## Reading passage
——

The Core Responsibilities of a Property Manager

A property manager takes over the day-to-day operation of your rental so you receive the income without the workload. The responsibilities fall into six functional areas.

1. Marketing and Leasing Vacant Units

When a unit becomes vacant, a property manager handles everything required to fill it: writing the listing, pricing the rental based on current market data, syndicating to listing platforms, scheduling and conducting showings, and communicating with prospective tenants. In Metro Atlanta, pricing accuracy matters — the difference between a correctly priced unit and an overpriced one is often weeks of additional vacancy. At roughly 1/30th of monthly rent per day, vacancy is one of the most expensive costs a landlord carries.

2. Tenant Screening

Finding an interested applicant is straightforward. Finding a qualified one requires a structured screening process. A property manager runs a full screening file on every applicant: credit report with numeric score, nationwide criminal background check, eviction history search (national and Georgia-specific), employment and income verification (typically 3x monthly rent as the minimum), and written references from at least two prior landlords. Screening criteria are documented in writing and applied identically to every applicant — a requirement under federal Fair Housing law. See how our tenant placement process works at Dvor Property Management LLC.

3. Rent Collection and Financial Reporting

A property manager collects rent on a fixed schedule, tracks every payment, issues late notices when tenants miss the deadline, and deposits owner proceeds on a consistent monthly basis. Beyond collection, they produce monthly financial statements — income, expenses, maintenance costs, and owner distributions — so you have a clear picture of your property's performance without sorting through bank records yourself.

——

## Job A
For each statement, say yes or no depending on whether it agrees with the property management text, and quote the words that decide it. (i) Income verification typically sets 3x monthly rent as the minimum. (ii) Applicants must give written references from at least three prior landlords. (iii) Owner proceeds are deposited on a quarterly basis.

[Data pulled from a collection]
——

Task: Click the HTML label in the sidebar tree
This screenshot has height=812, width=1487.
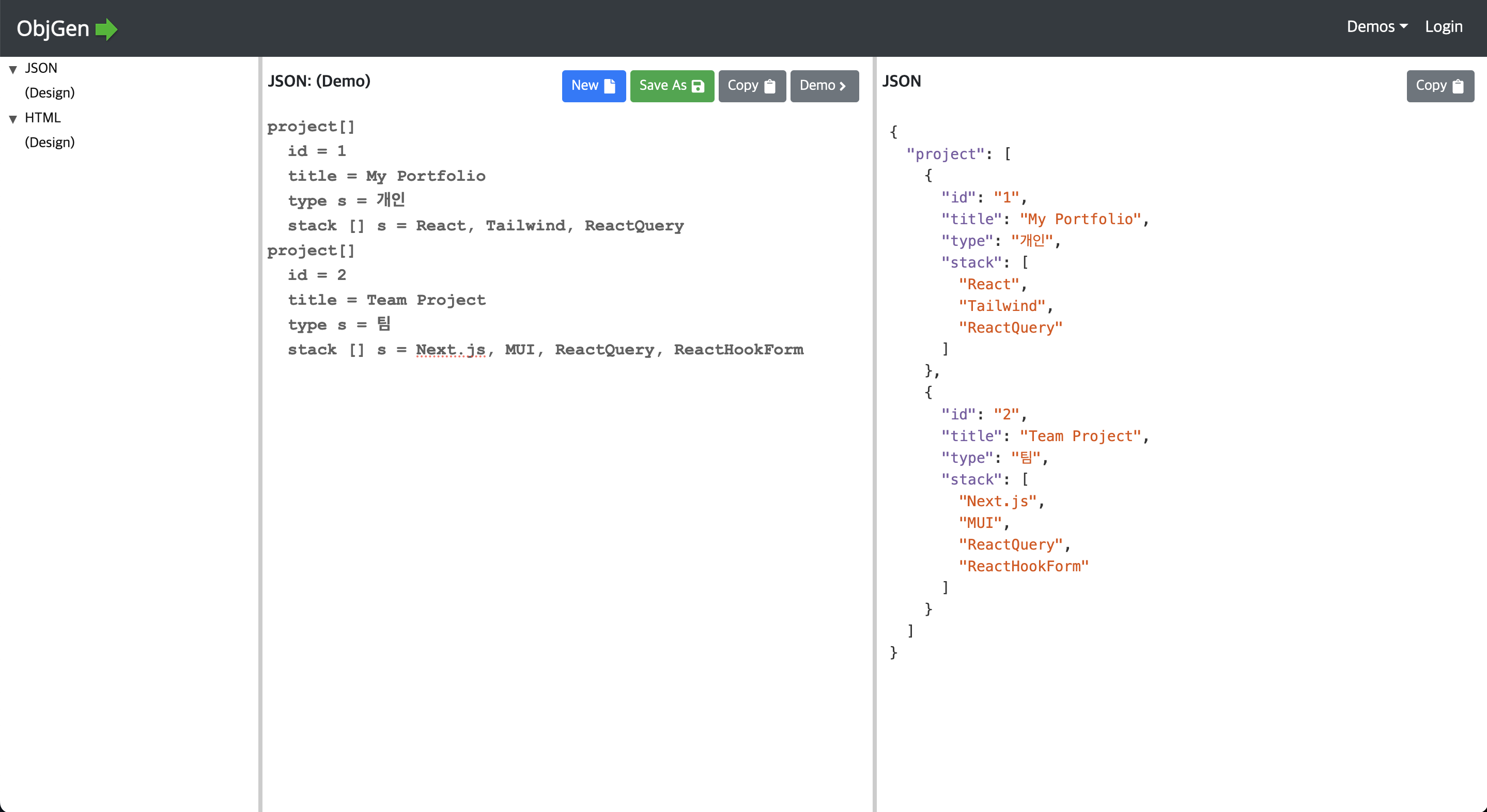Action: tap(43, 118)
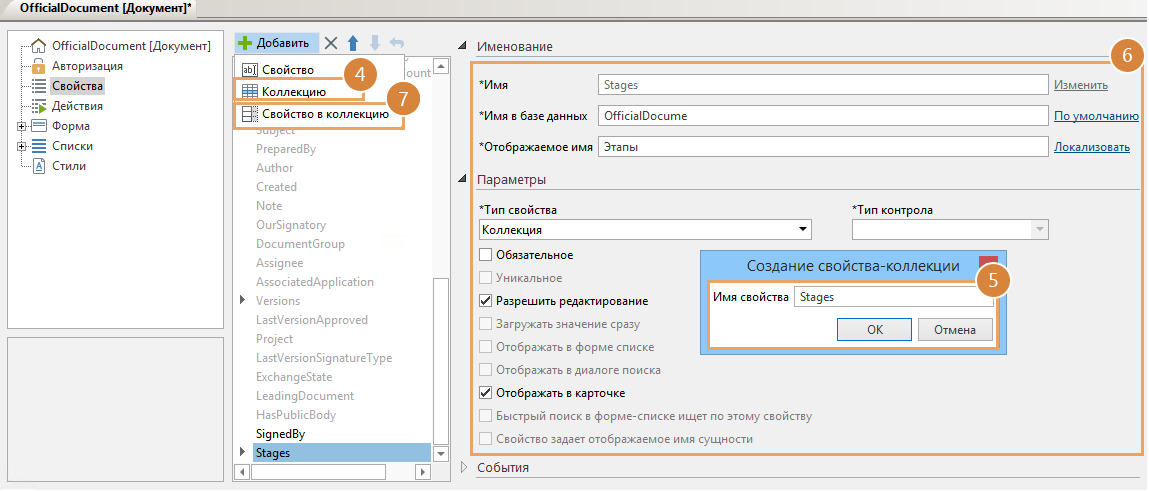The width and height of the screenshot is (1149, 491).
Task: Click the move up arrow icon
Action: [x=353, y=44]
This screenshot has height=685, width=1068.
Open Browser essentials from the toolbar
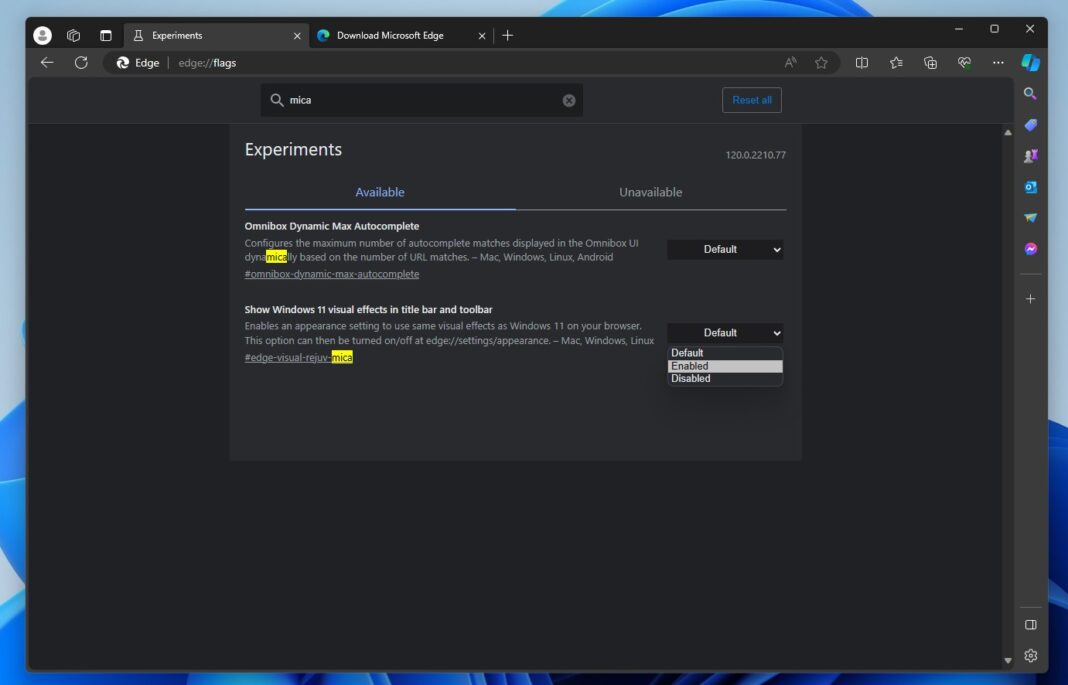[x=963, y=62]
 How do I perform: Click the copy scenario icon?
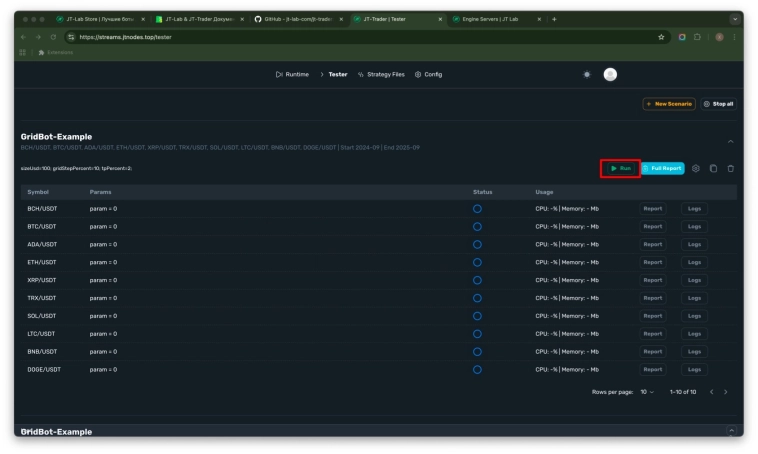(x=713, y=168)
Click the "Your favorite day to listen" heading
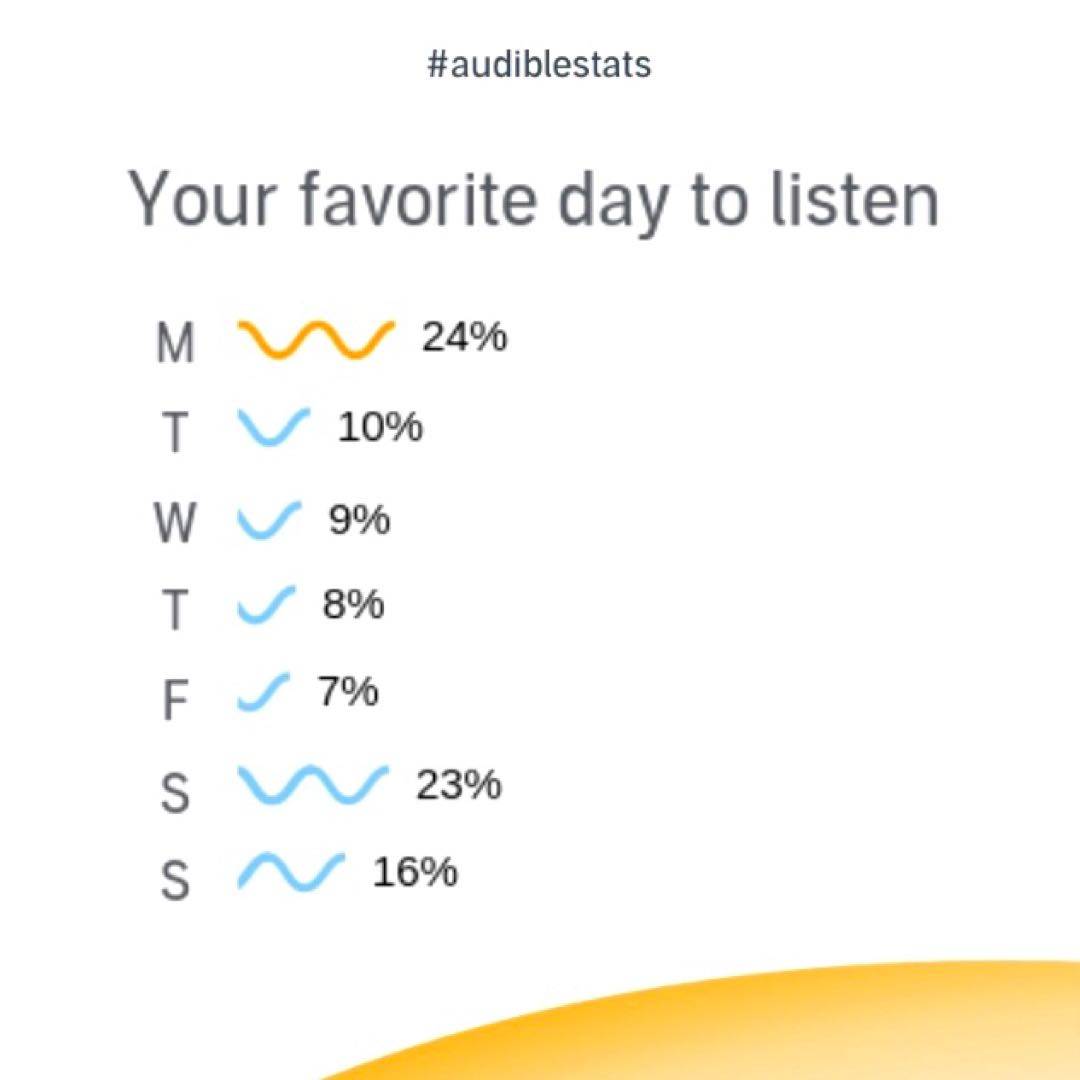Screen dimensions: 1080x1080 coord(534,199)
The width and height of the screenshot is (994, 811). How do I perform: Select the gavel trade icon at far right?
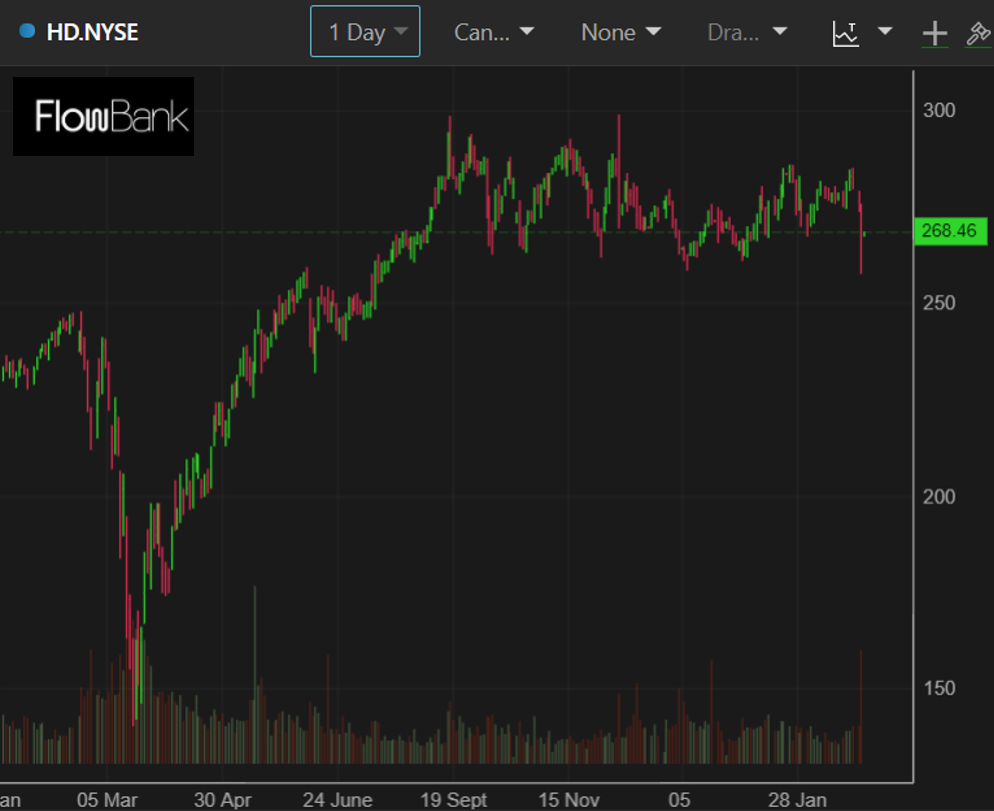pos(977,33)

——

## Job B
Lay out the entries above as a JSON list of strings, one string per line, covering everything from the line that contains "This screenshot has height=685, width=1068." down to the last line of the entries. Skip blank lines and leave the pictures out.

## Exercise output A
(i) Yes: "employment and income verification (typically 3x monthly rent as the minimum)"
(ii) No: "written references from at least two prior landlords"
(iii) No: "deposits owner proceeds on a consistent monthly basis"

## Exercise output B
[
  "This screenshot has height=685, width=1068.",
  "Open Browser essentials from the toolbar",
  "[x=963, y=62]",
  " How do I perform: Click the copy scenario icon?",
  "(x=713, y=168)",
  "Click the \"Your favorite day to listen\" heading",
  "Screen dimensions: 1080x1080 coord(534,199)",
  "The width and height of the screenshot is (994, 811). How do I perform: Select the gavel trade icon at far right?",
  "pos(977,33)"
]